Then in ncclBarrierEnqueueWait, ncclProxyStart is executed, which uses pthread_cond_signal to wake up the proxy thread blocked in proxyState.cond.

ncclResult_t ncclProxyStart(struct ncclComm* comm) {
  pthread_mutex_lock(&comm->proxyState.mutex);
  if (comm->proxyState.ops != NULL)
    pthread_cond_signal(&comm->proxyState.cond);
  pthread_mutex_unlock(&comm->proxyState.mutex);
  return ncclSuccess;
}

Queue Creation
#

First, let’s look at how the send-side proxy thread and kernel cooperate. Similar to the queue between send and recv in single-machine internal communication, proxy and kernel also coordinate through this producer-consumer queue. The overall structure is shown in the following figure:

Figure 2

Recalling the communication connection establishment process, the send side executes netSendSetup to allocate variables needed during communication, such as ncclConnector shown in Figure 2.

ncclResult_t netSendSetup(struct ncclTopoSystem* topo, struct ncclTopoGraph* graph, struct ncclPeerInfo* myInfo, struct ncclPeerInfo* peerInfo, struct ncclConnect* connectInfo, struct ncclConnector* send, int channelId) {
  ...
 
  NCCLCHECK(ncclCudaHostCalloc(&resources->sendMem, 1));
  NCCLCHECK(ncclCudaHostCalloc(&resources->recvMem, 1));
 
  send->conn.direct |= resources->useGdr ? NCCL_DIRECT_NIC : 0;
  send->conn.tail = &resources->recvMem->tail;
  send->conn.fifo = resources->recvMem->sizesFifo;
  send->conn.head = &resources->sendMem->head;
  for (int i=0; i<NCCL_STEPS; i++) send->conn.fifo[i] = -1;
 
  ...
 
  if (resources->buffSizes[LOC_DEVMEM]) {
    NCCLCHECK(ncclCudaCalloc(resources->buffers+LOC_DEVMEM, resources->buffSizes[LOC_DEVMEM]));
  }
  ...
  int offsets[LOC_COUNT];
  offsets[LOC_HOSTMEM] = offsets[LOC_DEVMEM] = 0;
  for (int p=0; p<NCCL_NUM_PROTOCOLS; p++) {
    resources->mhandlesProto[p] = resources->mhandles+protoLoc[p];
    send->conn.buffs[p] = resources->buffers[protoLoc[p]] + offsets[protoLoc[p]];
    offsets[protoLoc[p]] += buffSizes[p];
  }
 
  ...
  return ncclSuccess;
}

The core elements are the queue’s head, tail, and SizesFifo, and the buf used in communication - these are all saved to the connector’s conn. For the kernel side, after executing loadSendConn and loadSendSync, the kernel holds the ncclConnector variables, as shown in the left box of Figure 2.

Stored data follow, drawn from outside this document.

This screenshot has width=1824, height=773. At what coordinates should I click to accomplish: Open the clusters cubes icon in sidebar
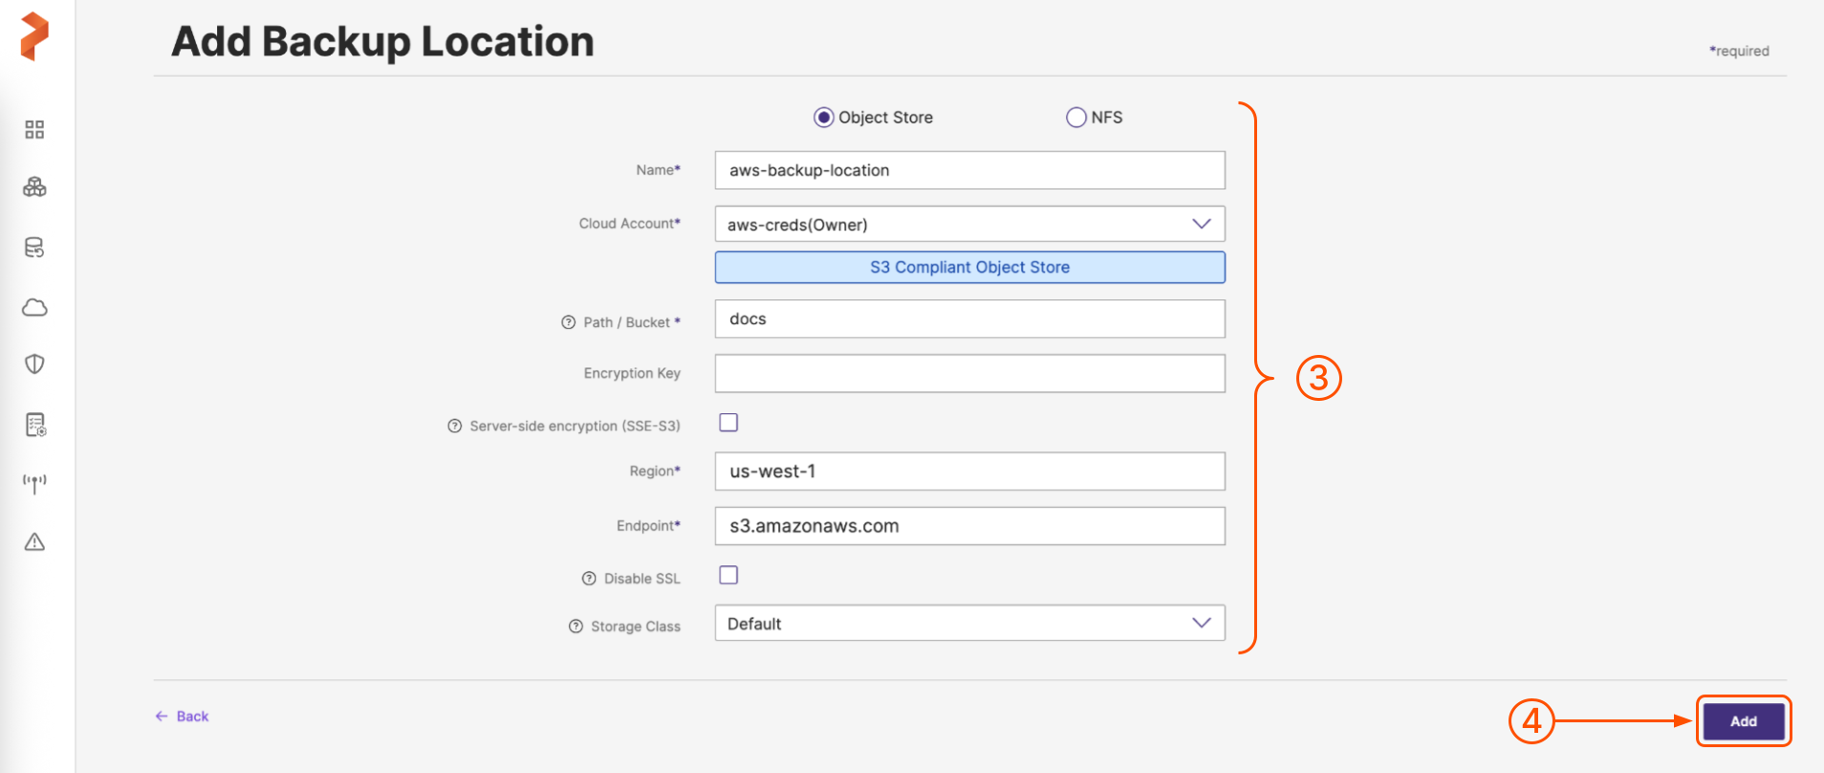point(34,188)
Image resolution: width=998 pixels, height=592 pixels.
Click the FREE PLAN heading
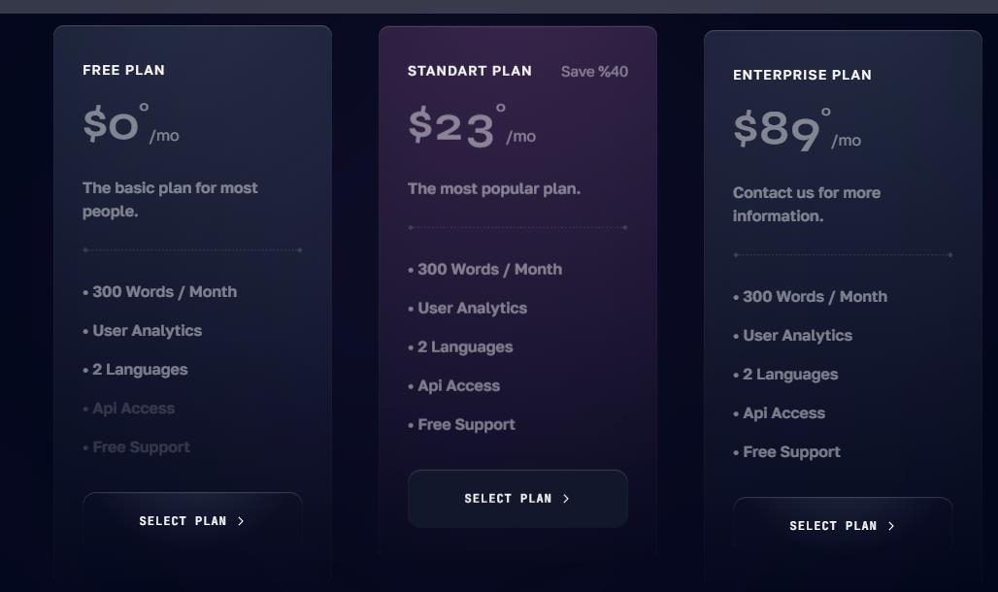(x=123, y=70)
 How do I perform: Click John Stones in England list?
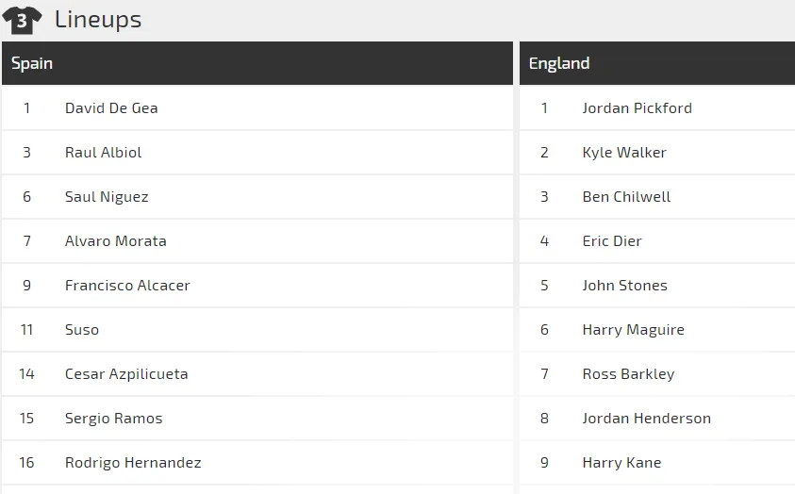click(x=624, y=286)
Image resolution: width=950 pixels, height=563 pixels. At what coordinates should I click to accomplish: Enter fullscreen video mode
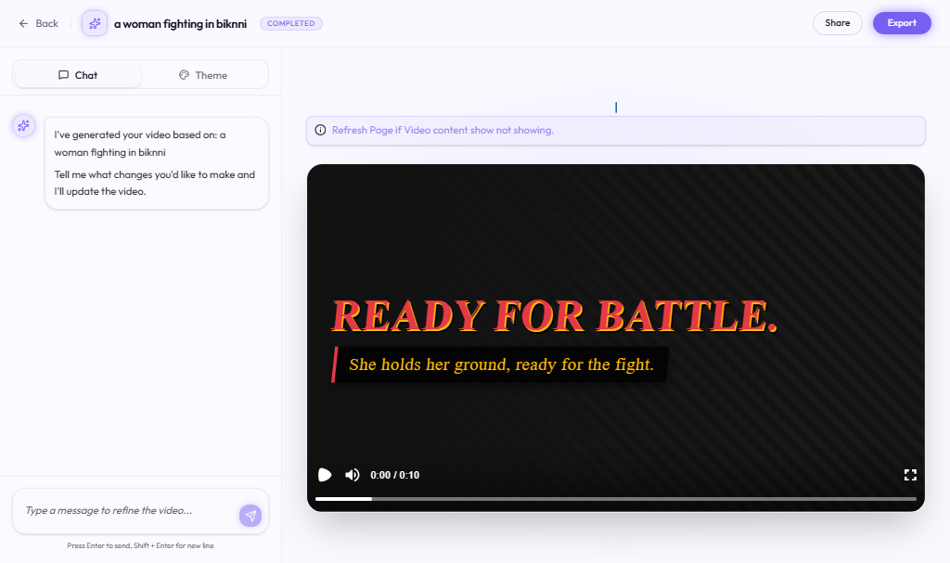click(x=910, y=475)
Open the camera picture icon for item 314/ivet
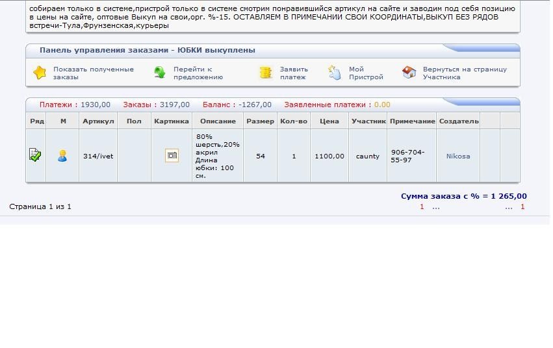553x348 pixels. click(x=172, y=156)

__device__ __forceinline__ void loadSendConn(struct ncclConnInfo* conn, int i) {
    sendBuff[i] = (T*)conn->buffs[NCCL_PROTO_SIMPLE];
    sendStep[i] = conn->step;
    ...
  }
  __device__ __forceinline__ void loadSendSync() {
    if (tid < nsend) {
      sendConnHeadPtr = sendConn->head;
      sendConnHeadCache = *sendConnHeadPtr;
      sendConnFifoPtr = sendConn->fifo;
    }
    if (tid >= nthreads && wid<nsend) {
      sendConnTailPtr = sendConn->tail;
    }
  }

For the proxy thread, ncclConnector is saved in ncclProxyArgs, so proxy can also access these variables, as shown in the right box of Figure 2.

Queue Operation
#

Let’s look at how this queue operates from both kernel and proxy perspectives.

Figure 3

For the kernel side, as shown in Figure 3, the process is consistent with single-machine. Before transferring data, it checks if the queue is full by comparing the distance between sendConnHeadPtr and sendConnTailPtr. Note that sendConnHead is actually sendConnTailPtr. Then it writes the data length to sendConnFifoPtr (sizesFifo), so proxy knows the length of this data write.

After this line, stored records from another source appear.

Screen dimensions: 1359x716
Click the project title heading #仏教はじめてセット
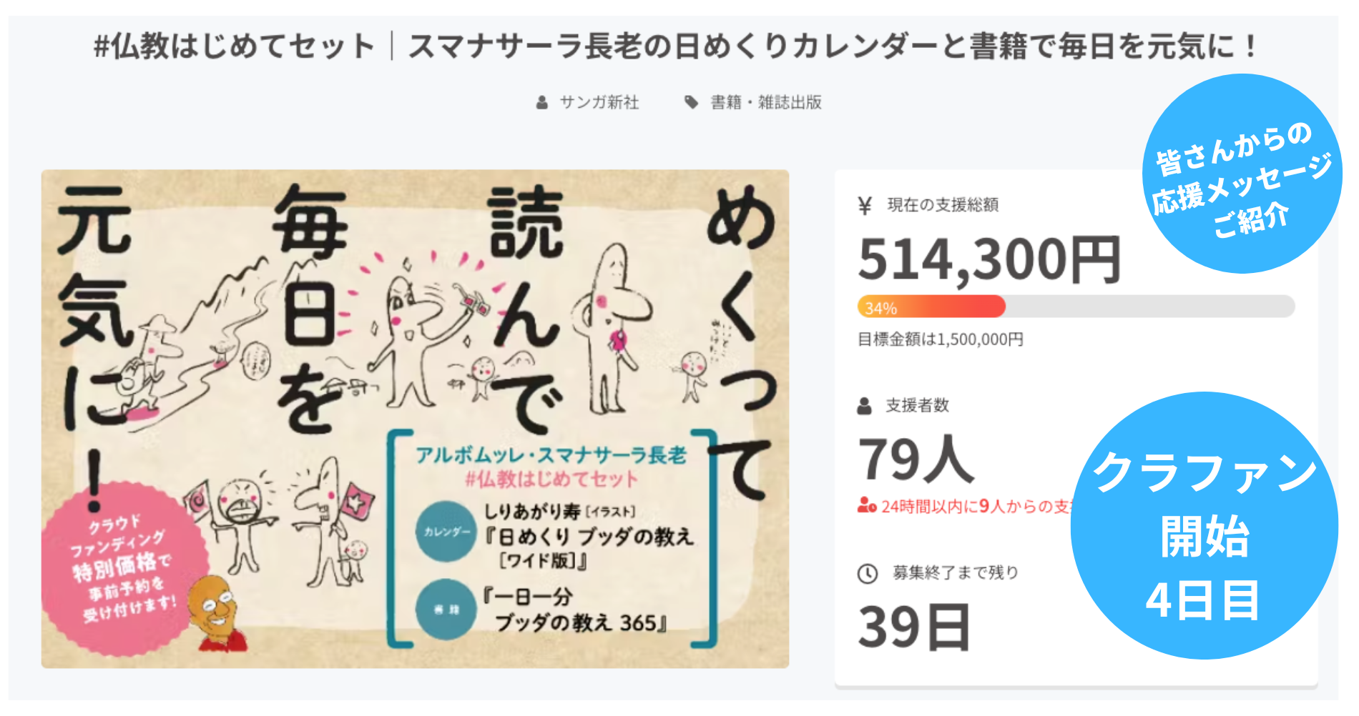click(x=675, y=47)
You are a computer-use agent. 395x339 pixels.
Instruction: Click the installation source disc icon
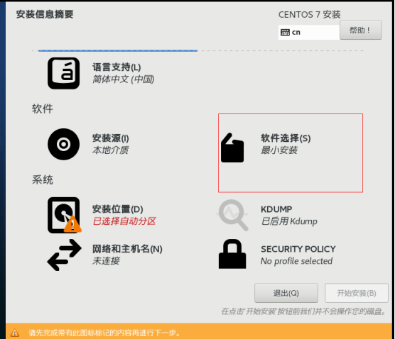(63, 144)
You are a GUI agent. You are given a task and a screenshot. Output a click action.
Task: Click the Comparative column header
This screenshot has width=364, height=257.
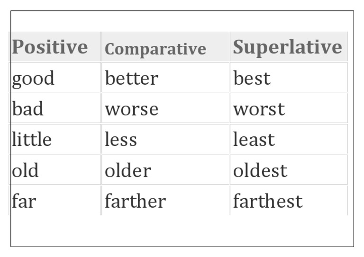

inline __device__ void waitSend(int nbytes) {
    spins = 0;
    if (sendConnHeadPtr) {
      while (sendConnHeadCache + NCCL_STEPS < sendConnHead + SLICESTEPS) {
        sendConnHeadCache = *sendConnHeadPtr;
        if (checkAbort(wid, 1)) break;
      }
      if (sendConnFifoPtr) {
        sendConnFifoPtr[sendConnHead%NCCL_STEPS] = nbytes;
      }
      sendConnHead += SLICESTEPS;
    }
  }

Each time new data is transferred, sendConnTailPtr is incremented by one.

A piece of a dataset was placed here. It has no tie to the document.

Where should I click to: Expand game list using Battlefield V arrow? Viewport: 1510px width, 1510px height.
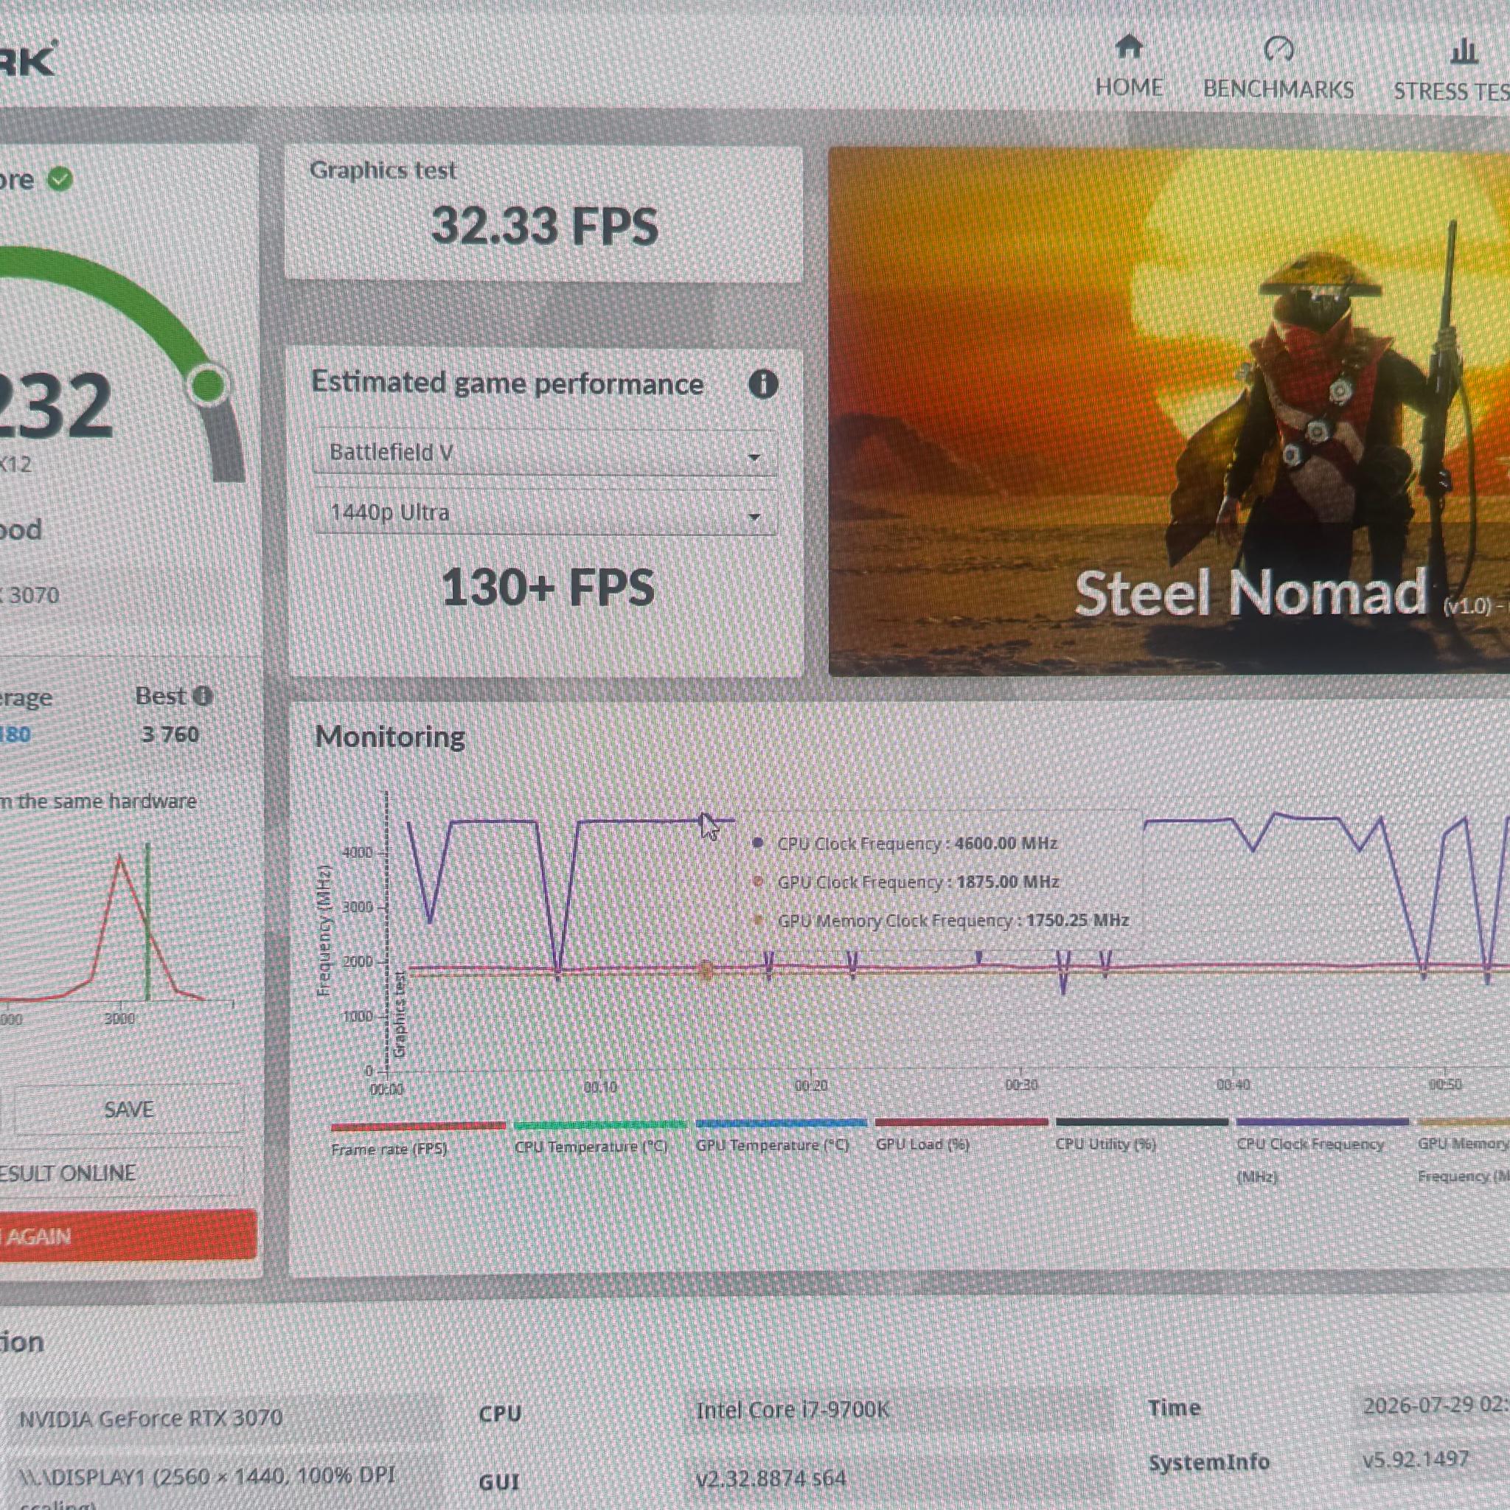(754, 456)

inline __device__ void postSend() {
    if (sendConnTailPtr) *sendConnTailPtr = sendConnTail += SLICESTEPS;
}

The same queue from the proxy’s perspective is shown in Figure 4:

Figure 4

recvTail is updated by the kernel, indicating how much data the kernel side has generated. head is updated by proxy, indicating how much data proxy has finished sending. Since proxy uses asynchronous sending, the tail variable is introduced. Data between head and tail has been asynchronously sent by proxy but not confirmed complete, while data between tail and recvTail hasn’t been sent by proxy yet.

Specifically, when proxy gets a new ncclProxyArgs args (state is ncclProxyOpReady), it first calculates head, tail and end, where head and tail indicate the queue’s ends, and end indicates how many steps are needed to complete sending data for the current args. Then the state changes to ncclProxyOpProgress.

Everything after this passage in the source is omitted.